Here's Where Your Freckles Actually Come From

You may have been blessed with them at birth or you may see them crop up when you spend time in the sun, but most of us have at least a few freckles. Known as ephelides to the experts, freckles are those tan, brown, or even red spots that are usually scattered across the face or arms. The thing that delineates them from other marks on the skin, such as moles, is that they are flat, according to the Mayo Clinic.

Freckles are the result of genetics mixed with sunlight. Your genetic makeup sets how many melanocytes your body has; those are the cells that create the pigment melanin, according to Insider. In people with freckles, melanocytes are spread across the skin in clusters. When exposed to the ultraviolet light of the sun, the melanocytes increase their pigment production, creating freckles. It's common for freckles to darken in summer and fade in winter when most of us spend less time in the sun. In some people, they may lighten with age, or even disappear entirely (per WebMD).

When should you worry about freckles?

Most freckles are entirely harmless and no cause for concern.
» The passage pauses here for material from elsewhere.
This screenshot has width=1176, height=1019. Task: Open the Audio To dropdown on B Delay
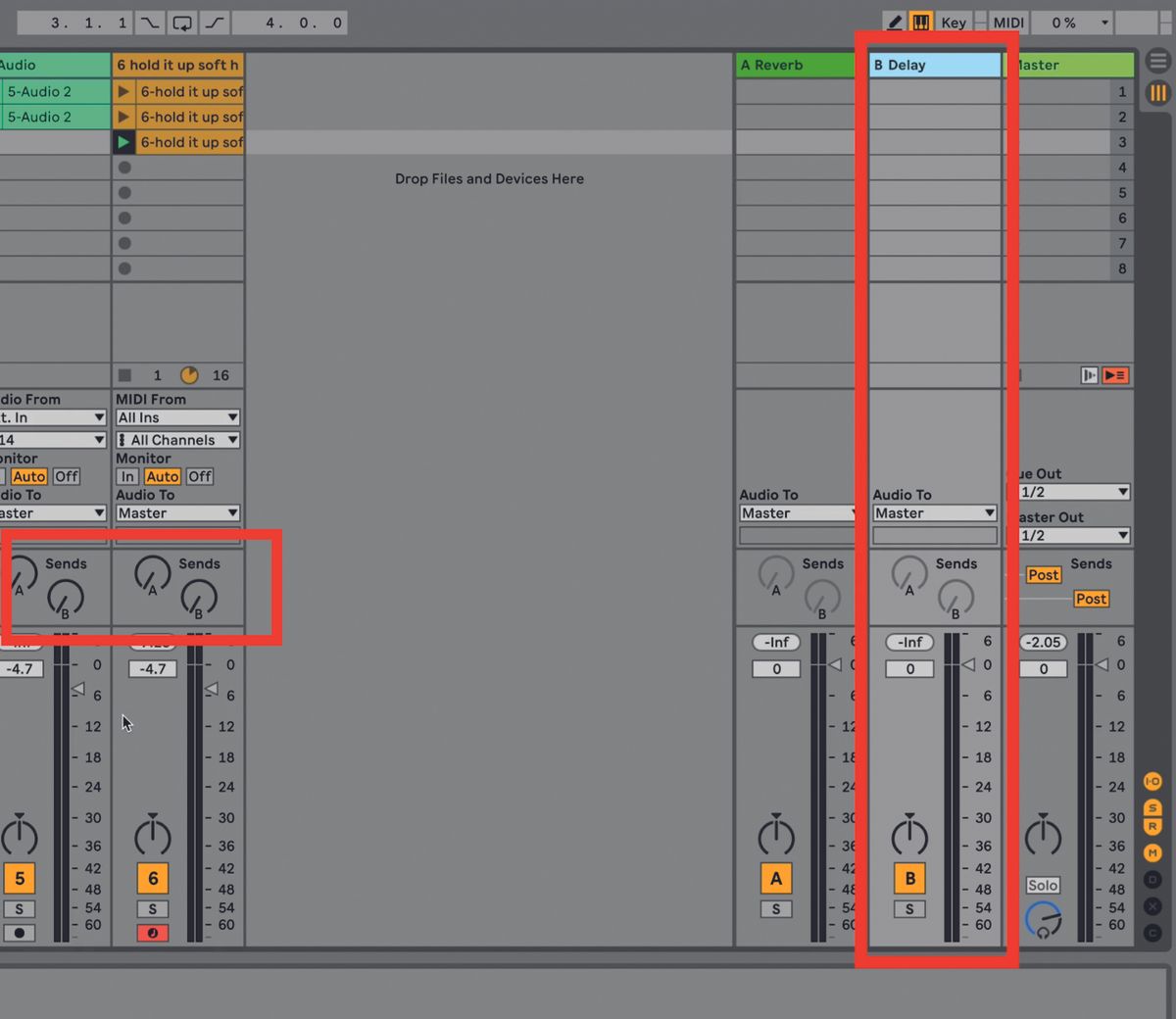pos(933,512)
If you see any changes in one — for example, if it develops a darker patch inside it or is raised off the skin — then it's time to consult with a doctor. Other things to watch out for are soreness or the development of jagged borders on a freckle.
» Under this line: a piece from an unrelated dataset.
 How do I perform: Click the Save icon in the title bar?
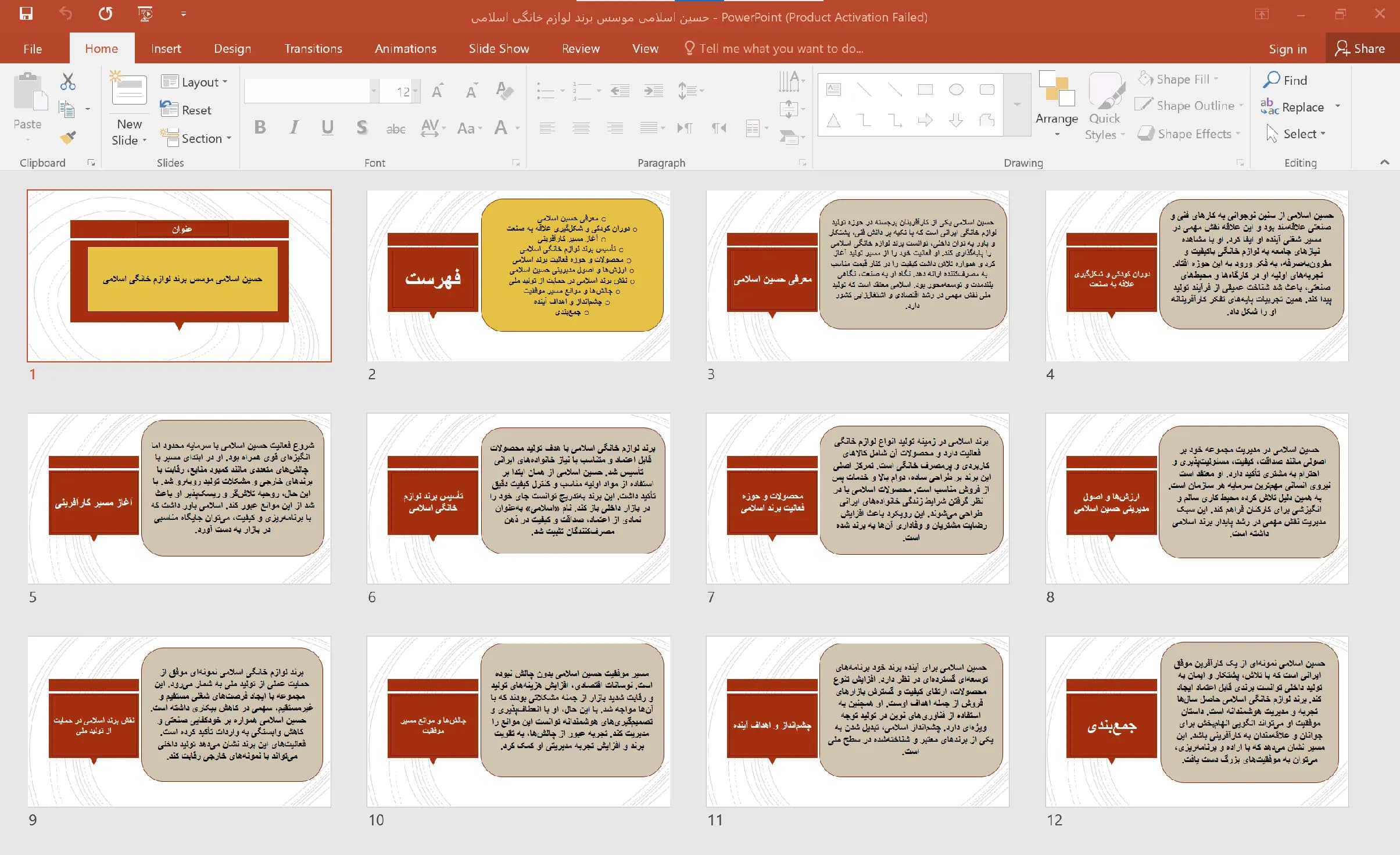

Freckles can be easily confused with similar-looking spots called solar lentigines, otherwise known as age spots. These are not related to genetics, however, but entirely dependent on sun exposure over years. While freckles can disappear with age, solar lentigines usually increase in number and darken as we age.

Protecting against sun exposure through the use of broad-spectrum sunscreen will help prevent freckles from getting darker. Look for a sunscreen with SPF of 30 or more, and consider wearing clothing with Ultraviolet Protection Factor (UPF) built in. Not all fabrics protect against ultraviolet rays, according to the Skin Cancer Foundation, so keep an eye out for labels that indicate some UPF.